Start a Clean Bank Account Before Filing
Most people have a bank account they’ve used for years. However, because of this fact, most of their debt tends to be tied to the existing bank account, either as a reference or as a direct channel for payments. That makes it a big target for lenders to go after when payments become overdue. Any loans owed to the same institution one has a bank account with a balance can be grabbed to offset the outstanding loan. By moving one’s money out and placing it in a new bank account unrelated to any lenders can protect funds needed for rent, gas, food, and medical.
Cancel Any Scheduled Payments
As a person gets ready to file, every type of automatic payment needs to be shut down, even if it can still be paid. Regardless of being essential or not, schedule payments will still go through even after a filing because they are run by a computer. However, by canceling the payment schedule, the only payments that occur are those actively made by the party. It also saves a party from having to try to get money back if the court orders it. Money not paid is money that doesn’t have to be chased later on.

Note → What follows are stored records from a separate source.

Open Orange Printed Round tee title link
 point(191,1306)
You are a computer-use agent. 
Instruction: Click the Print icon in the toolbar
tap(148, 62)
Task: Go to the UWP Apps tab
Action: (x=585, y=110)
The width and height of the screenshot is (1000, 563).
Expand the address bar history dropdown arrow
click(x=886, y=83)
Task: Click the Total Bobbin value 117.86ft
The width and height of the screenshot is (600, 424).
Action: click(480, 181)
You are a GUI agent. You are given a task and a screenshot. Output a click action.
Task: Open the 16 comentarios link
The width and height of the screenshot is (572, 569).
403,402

Federal Students Loans Don’t Stop Being Due
A few types of liabilities owed to the government don’t stop even with an approved bankruptcy filing. Federal student loans are one of them. Be sure that any student loan payments due are kept up or ask for a hardship deferment well ahead of a filing. Student loan agencies will delay payments under verified circumstances, but the debt won’t be dissolved by the deferment or the court proceeding.

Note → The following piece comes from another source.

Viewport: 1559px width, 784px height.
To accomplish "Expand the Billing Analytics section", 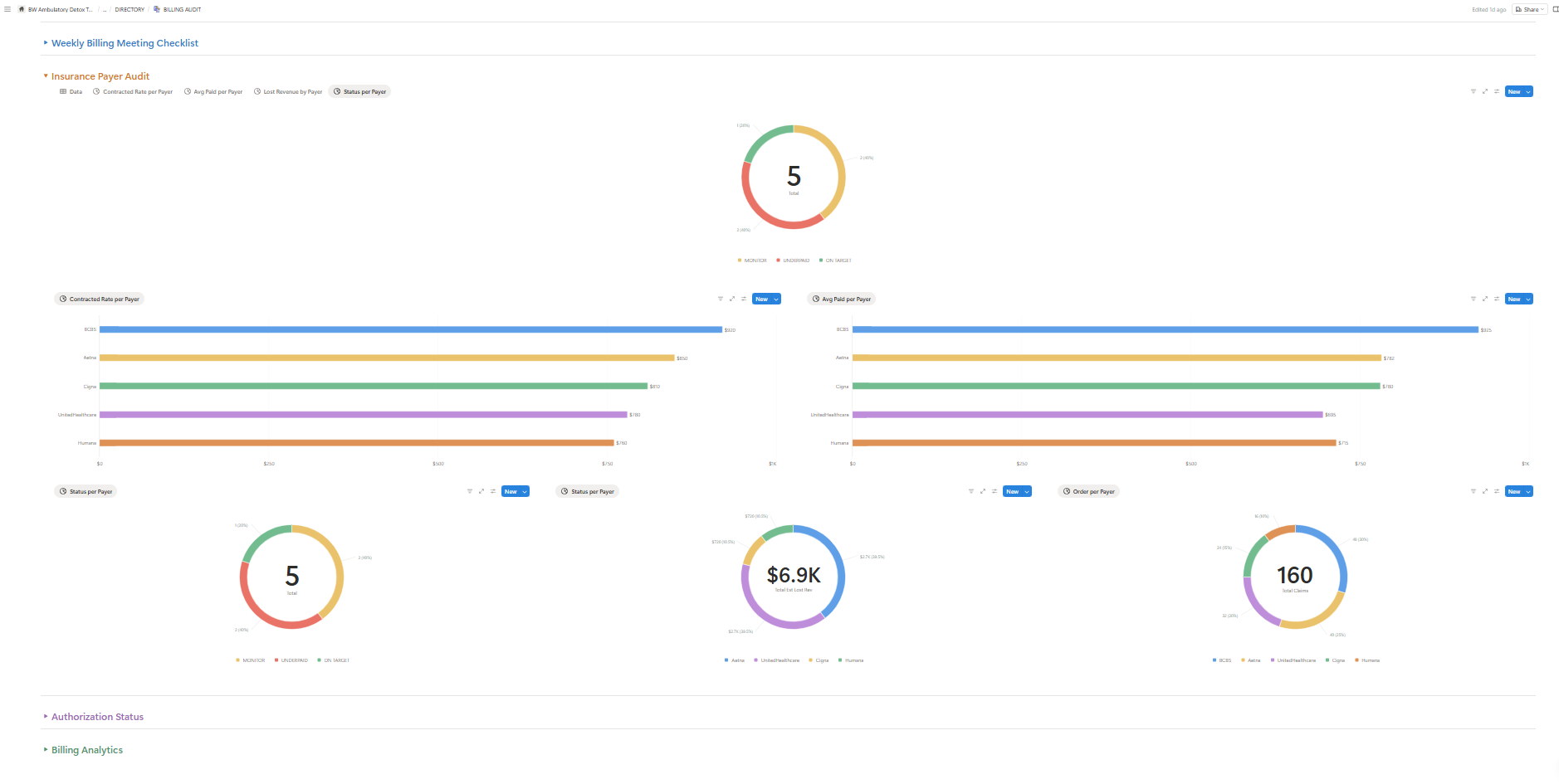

Dealing With the Workplace
Inevitably, a filer’s workplace is going to be contacted in a bankruptcy proceeding. The court will want to know and confirm all income sources as well as make sure those sources comply with the court order. Also, various parties owned money will try to enforce collections and garnishments on a person’s paycheck until the court orders them to stop. So, at a minimum, the human resources office is going to get a notice and phone call about collections and bankruptcy details. For folks getting ready to file, it’s a good idea to have a talk with one’s supervisor and just give a basic heads up what’s going to happen in a few weeks. Doing so prepares everyone, avoids a surprise and the paperwork typically just gets processed accordingly. It can be embarrassing, but folks have to figure the case will be public anyway. So, it doesn’t matter much.
Also, be prepared that some workplaces may react negatively. Several occupations have policies that do not allow employees with financial problems, bankruptcies, or credit issues to be functioning in those capacities. Filers who are in agencies or companies with specific clearances may lose those critical authorities and have to be relocated or possibly dismissed. Bankruptcies can also make it hard or impossible to get hired in some industries. Financial brokerages and institutions specifically want to know if an applicant has ever had a bankruptcy and typically won’t hire such a candidate.

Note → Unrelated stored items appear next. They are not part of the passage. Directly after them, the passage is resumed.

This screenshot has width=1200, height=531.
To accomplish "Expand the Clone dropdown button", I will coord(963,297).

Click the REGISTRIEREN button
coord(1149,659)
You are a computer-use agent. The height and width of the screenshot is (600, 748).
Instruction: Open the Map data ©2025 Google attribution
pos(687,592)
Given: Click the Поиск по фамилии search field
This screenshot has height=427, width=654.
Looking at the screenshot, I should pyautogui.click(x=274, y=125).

At a minimum, a filer should expect to go to financial counseling for debt and credit management. This is an essential step, and it might provide some additional options to try before filing for bankruptcy. Eventually, being a legal process, a filer should have legal assistance as well. A law firm with bankruptcy attorneys versus general law is best. A local bankruptcy attorney will be the most familiar with the local federal court rules and how to file best for the party’s situation. Expect that you need to be patient and put in time reading your filings and processes as well. Be truthful, don’t hide any assets, and remember there is a light at the end of the tunnel once you are done with bankruptcy.